Statement Against Extra-Judicial Killings in the Philippines (80258-C1-R9999)
Add the following new resolution to The Book of Resolutions:
WHEREAS, since 2001, Karapatan, a human rights advocacy group in Southeast Asia, tallied more than 800 people killed extra-judicially. This number is increasing, and killings pose a threat to both Filipinos and other nationalities visiting the Philippines. UMC young people appeal to the government to take action on this human rights violation; and
WHEREAS, Matthew 23:37-39 says, “Jerusalem, Jerusalem, the city that kills the prophets and stones who are sent to it! See, your house is left to you, desolate. For I tell you, you will not see me again until you say, ‘Blessed is the one who comes in the name of the Lord’”; and
WHEREAS, human rights are in danger in the Philippines, and the image of God in every person is being assaulted in many ways, including God’s servants—bishops; pastors; deaconesses; and women, men and youth lay leaders. These prophet servants of God have preached, with costly discipleship, the Good News to the poor, deprived, and marginalized peoples of the Philippines; and
WHEREAS, the recent and ongoing summary and extra-judicial killings—outright execution of people outside of the judicial process—in the Philippines is an affront to the rights and dignity of peoples. International human rights law, to which the Philippines subscribe, prohibits these kinds of killings. United Methodist social and biblical teachings found in our Social Principles and Book of Resolutions consider the “mistreatment...of persons by governments for any purpose, violates Christian teaching and must be condemned and/or opposed”; and
WHEREAS, respectable human rights organizations, including ecumenical bodies and our own church, local and international, have reported on the rampancy and brutality of these killings under the government of Philippine President Gloria Macapagal-Arroyo. All such reports point to an unacceptable level of impunity with which such killings have been conducted. These reports point to the involvement of government security forces—police and military—in these killings and human rights violations; and
WHEREAS, the failure of government to protect its people and to fairly investigate these killings and human rights violations unjustly encourage impunity and the unnecessary shedding of even more blood and the sacrifice of even more precious lives. To date, these killings total some 869 from all sectors, including 23 from the religious community which counts former United Methodist pastor Isaias Sta. Rosa of the Davao Episcopal Area.

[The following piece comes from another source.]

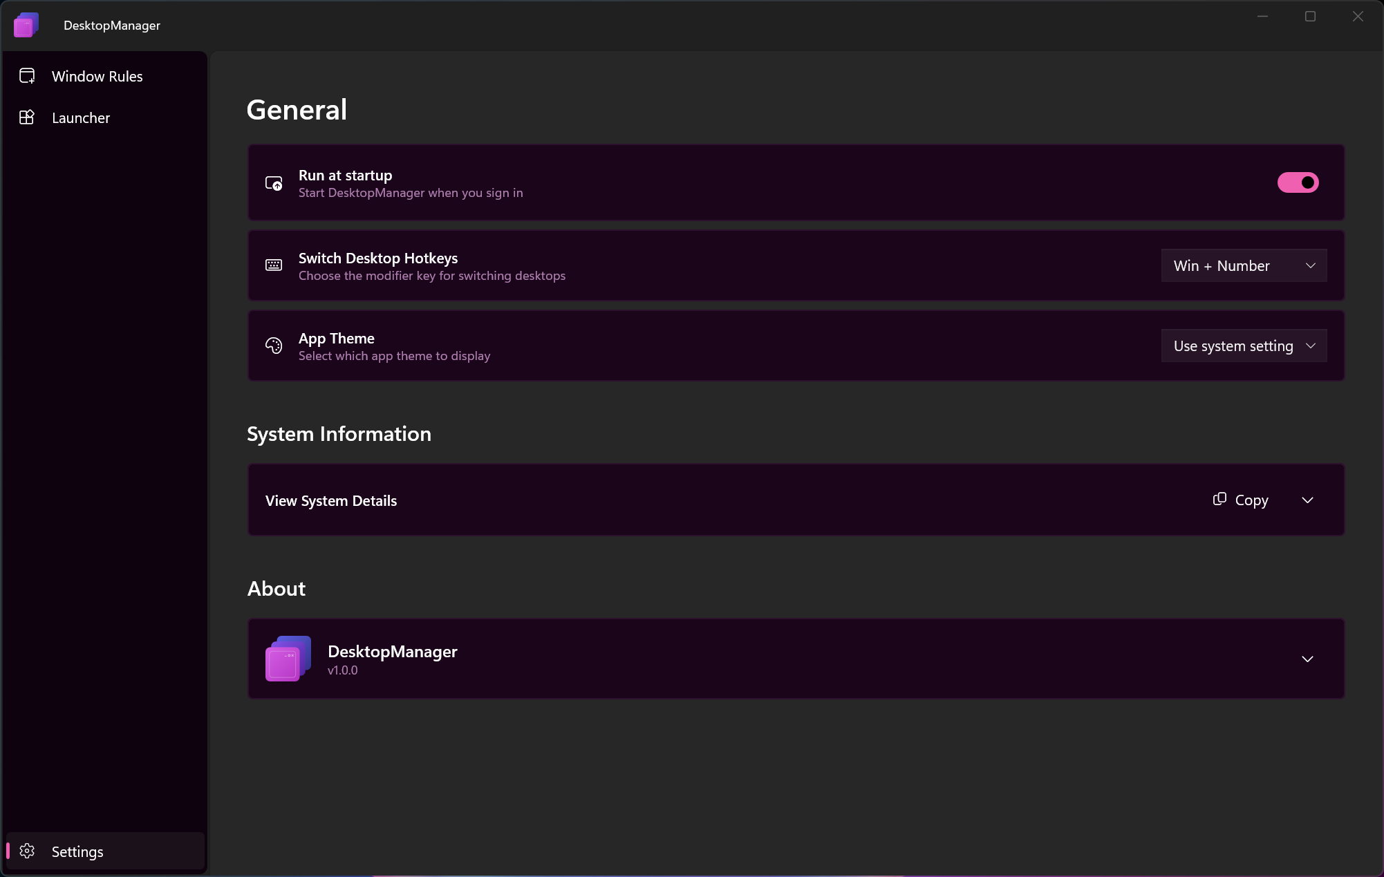
Task: Click the Copy button for system details
Action: tap(1241, 499)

WHEREAS, the Connectional Table of The United Methodist Church, in cooperation with several general agencies of the church, in its January 2006 visit to the Philippines has joined the worldwide chorus of calls to “stop the killings.” It is a call issued to the
Philippine government, whose prime duty is the protection of the rights and welfare of its people, to impartially and thoroughly investigate and end these killings and violations. It is also a call for the United States government to rethink its foreign policy toward the Philippines, given its historical colonial and contemporary relations to the Philippines, including economic, political, cultural, and military relations. The United States and other governments and international agencies like the United Nations, European Union, and African Union may exert their influence so that the killings and violations are stopped,
Therefore, be it resolved that as socially responsible young people of The United Methodist Church we are called to respond to social injustices in our society. As in the many wars and conflicts and human rights violations now committed worldwide, the toll on the lives and psyches of young people is very high and unnecessary. But it is stoppable, and we must help to stop them in the Philippines, and in other places where they happen. Human rights violations in the Philippines threaten human rights everywhere.
Therefore, be it further resolved that as United Methodist young people, we commit to pray for the Filipinos as they disciple among their people and call them to fidelity to our Lord Jesus Christ’s imperatives for love, compassion, justice, and peace. Our solidarity and companionship with fellow United Methodists in the Philippines will add courage and hope to them and their people as they bear witness to God’s gift of life and struggle against death-dealing forces.
Finally, be it resolved that using the resources available to us as a global connectional church, we will involve ourselves on this issue, guided by our brothers and sisters in the Methodist family in the Philippines and other ecumenical and interreligious bodies that are already in ministries of peace and restorative justice there. We will pray and work with the United Methodist Youth and the Young Adult Fellowships in the Philippines in their ministries on this concern. Specifically, we suggest that awareness raising on this issue be intensified across the connection, including, if possible, fact-finding missions to the Philippines that include young peoples.